Ten years after system change and free market democracy was introduced here in Poland, the motor industry, car dealers and the road lobbies are coming on strong. Not exactly like in the USA in the glamour years after World War II (we have less money), but the general direction is pretty much the same.

- Marek Utkin reports from Warsaw, Poland

Some of our media (often nicely supported by car advertisements) are trumpeting public transport as non-efficient, the car as most convenient, and more highways as” The Roads to the New Bright Future”.

The decision-makers behind this are almost always men, often who started their careers in early seventies, when their studies (if any, apart from what they were taught by our glorious Communist Party at the time) were solidly based on the “amazing achievements” of the US motoring and road-building industry of the fifties. You were our new gods. We wanted to do just like you.

The result is anything but surprising. I think you have seen this in more places than one in America. Thanks to your old model we are clogging our cities with cars, making our towns in the process thoroughly unpleasant for human living, and forcing the beleaguered inhabitants to escape to the suburbs.
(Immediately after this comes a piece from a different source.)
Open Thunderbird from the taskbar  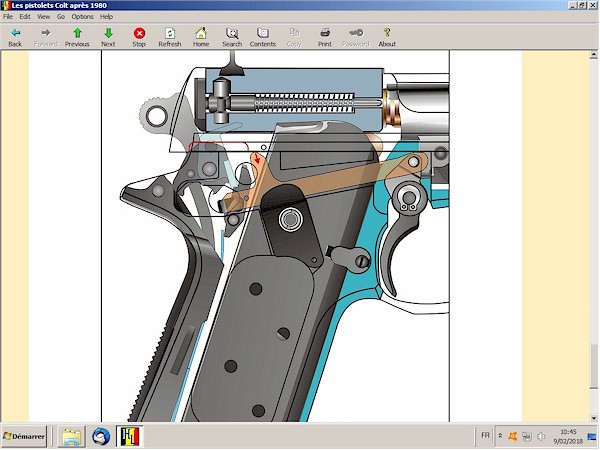click(101, 437)
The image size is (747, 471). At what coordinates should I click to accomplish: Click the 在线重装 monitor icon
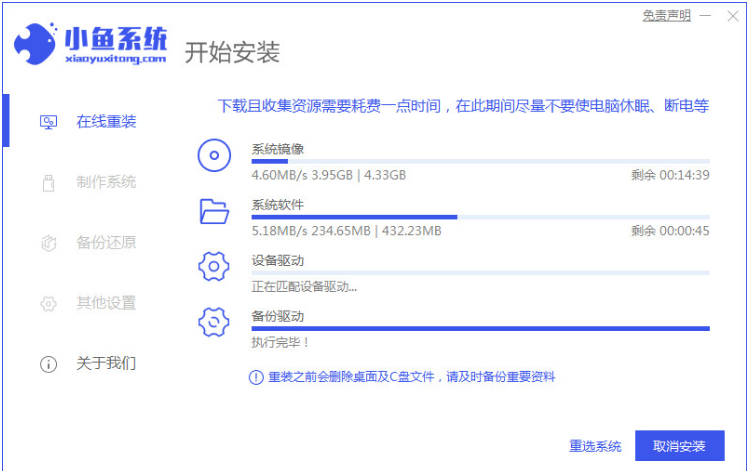tap(48, 122)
This tendency is consistently and delectably covered by our tabloids, who write about new houses of the celebrities “far from the horrible city”. So we move out blindly following the trend, commuting distances increase and every day more cars enter our towns, making them even more non-livable.

Hardly surprising the developers and construction branch fuel these tendencies, which of course allows them build more suburban houses and make more excellent business.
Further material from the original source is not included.